— NASA (@NASA) July 14, 2015
When I was in elementary school, I was fascinated by science, especially astronomy. I was the nerdier kind of kid who preferred reading books to kicking a ball in the playground, and so, I would hole up in the library and gather up all the books I could find about stars, planets, the universe, and more. At that time, exploration of the solar system was still just beginning. Humanity had walked on the moon and back. Probes had been launched even further, landing on the surfaces of Mars and Venus, sending back the very first images of other planets. More probes had been launched at the other planets, sending back to Earth the very first snapshots of these other worlds: the sun-hugging Mercury, and the gas giants, Jupiter, Saturn, Uranus, and Neptune. Reading about these newly explored worlds sent my mind on journeys of its own, journeys of awe and wonderment.
And yet, there was still more to this journey. In the pages of every book that chronicled the sums of our knowledge of the planets, one section still remained a mere footnote, a tantalizing mystery. Pluto, the last and farthest planet (as far as anyone was sure at the time), was a mere speck on a photographic plate, twinkling in the night sky as would any star—except that it moved. We knew it was there, but its great distance from Earth meant that it would surely remain unknown for a very long time. Who, after all, would ever travel that far, through all that nothingness, far above the ecliptic—the plane of the solar system—to snap a picture of this, the tiniest planet?
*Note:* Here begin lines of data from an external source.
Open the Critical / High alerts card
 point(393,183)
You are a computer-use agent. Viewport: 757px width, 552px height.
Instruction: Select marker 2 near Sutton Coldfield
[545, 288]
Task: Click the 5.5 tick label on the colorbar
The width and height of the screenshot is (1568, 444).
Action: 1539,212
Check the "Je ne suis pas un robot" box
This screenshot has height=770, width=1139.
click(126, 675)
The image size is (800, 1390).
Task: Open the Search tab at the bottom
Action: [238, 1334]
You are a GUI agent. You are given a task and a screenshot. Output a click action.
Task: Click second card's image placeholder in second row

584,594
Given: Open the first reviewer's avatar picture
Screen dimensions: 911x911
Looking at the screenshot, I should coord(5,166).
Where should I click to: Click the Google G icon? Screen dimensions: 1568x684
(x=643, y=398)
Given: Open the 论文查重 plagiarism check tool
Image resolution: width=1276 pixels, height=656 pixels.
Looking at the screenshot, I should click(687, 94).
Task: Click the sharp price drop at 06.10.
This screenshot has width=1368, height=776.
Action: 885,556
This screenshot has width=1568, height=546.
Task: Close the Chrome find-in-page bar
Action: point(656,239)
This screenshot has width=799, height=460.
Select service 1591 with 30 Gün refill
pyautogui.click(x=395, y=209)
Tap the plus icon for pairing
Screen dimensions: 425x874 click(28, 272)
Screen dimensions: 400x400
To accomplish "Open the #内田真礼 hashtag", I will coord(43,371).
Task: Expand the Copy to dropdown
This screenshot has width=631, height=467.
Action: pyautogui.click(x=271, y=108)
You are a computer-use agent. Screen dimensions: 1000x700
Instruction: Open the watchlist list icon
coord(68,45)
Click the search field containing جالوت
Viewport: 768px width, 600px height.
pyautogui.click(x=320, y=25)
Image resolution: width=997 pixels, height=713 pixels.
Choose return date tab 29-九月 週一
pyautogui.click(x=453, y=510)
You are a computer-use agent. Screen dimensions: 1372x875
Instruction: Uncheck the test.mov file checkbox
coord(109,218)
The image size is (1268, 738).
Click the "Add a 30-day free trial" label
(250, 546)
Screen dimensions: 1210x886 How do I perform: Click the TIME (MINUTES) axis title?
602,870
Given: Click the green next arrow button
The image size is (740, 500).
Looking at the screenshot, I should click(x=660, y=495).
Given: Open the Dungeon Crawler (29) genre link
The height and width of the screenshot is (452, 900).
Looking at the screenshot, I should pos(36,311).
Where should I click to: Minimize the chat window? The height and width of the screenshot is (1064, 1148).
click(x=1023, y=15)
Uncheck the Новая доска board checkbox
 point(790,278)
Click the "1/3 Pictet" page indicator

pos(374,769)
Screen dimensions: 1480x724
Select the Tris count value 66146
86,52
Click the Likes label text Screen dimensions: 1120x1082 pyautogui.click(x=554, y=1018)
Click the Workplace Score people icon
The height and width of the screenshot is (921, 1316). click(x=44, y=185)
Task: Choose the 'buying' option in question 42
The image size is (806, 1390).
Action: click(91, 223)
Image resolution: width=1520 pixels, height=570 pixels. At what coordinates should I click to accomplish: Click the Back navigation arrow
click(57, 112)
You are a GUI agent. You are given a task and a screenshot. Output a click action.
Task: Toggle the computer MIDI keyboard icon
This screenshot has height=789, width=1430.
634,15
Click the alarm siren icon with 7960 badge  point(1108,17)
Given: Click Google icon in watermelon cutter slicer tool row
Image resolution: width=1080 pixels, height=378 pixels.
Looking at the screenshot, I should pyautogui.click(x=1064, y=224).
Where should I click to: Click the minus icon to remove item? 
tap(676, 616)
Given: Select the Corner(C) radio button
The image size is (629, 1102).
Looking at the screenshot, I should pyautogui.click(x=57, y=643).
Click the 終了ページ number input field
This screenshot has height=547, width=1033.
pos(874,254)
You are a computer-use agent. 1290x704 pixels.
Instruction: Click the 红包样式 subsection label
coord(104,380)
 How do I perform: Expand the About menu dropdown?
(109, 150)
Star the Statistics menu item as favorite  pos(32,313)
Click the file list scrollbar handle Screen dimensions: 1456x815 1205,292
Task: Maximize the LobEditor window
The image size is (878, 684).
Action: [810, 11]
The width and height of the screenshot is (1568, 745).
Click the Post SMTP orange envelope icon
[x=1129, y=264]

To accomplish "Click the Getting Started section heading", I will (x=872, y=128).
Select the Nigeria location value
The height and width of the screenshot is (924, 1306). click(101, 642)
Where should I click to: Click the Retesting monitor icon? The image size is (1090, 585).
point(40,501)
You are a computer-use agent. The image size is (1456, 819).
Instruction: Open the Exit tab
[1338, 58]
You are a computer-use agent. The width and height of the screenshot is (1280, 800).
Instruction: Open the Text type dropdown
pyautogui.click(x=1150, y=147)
The New Horizons mission, then, is somewhat of a dream come true—the fulfillment of a long-cherished hope, and the continuation of that long journey of awe, of wonder and discovery. It allows us to fill in a blank in our knowledge of the universe. For those of my generation—who were taught that Pluto was a planet (although there’s nothing particularly wrong with being considered a dwarf planet, either)—this mystery cried out especially loud for resolution. The beautiful thing, of course, is that now that we have pictures, now that we have all this knowledge and data, we become acutely aware of how much more there is to discover. The wonder doesn’t disappear—instead, it builds. Our thirst for learning kicks in, and we want to know more. And in time, we will.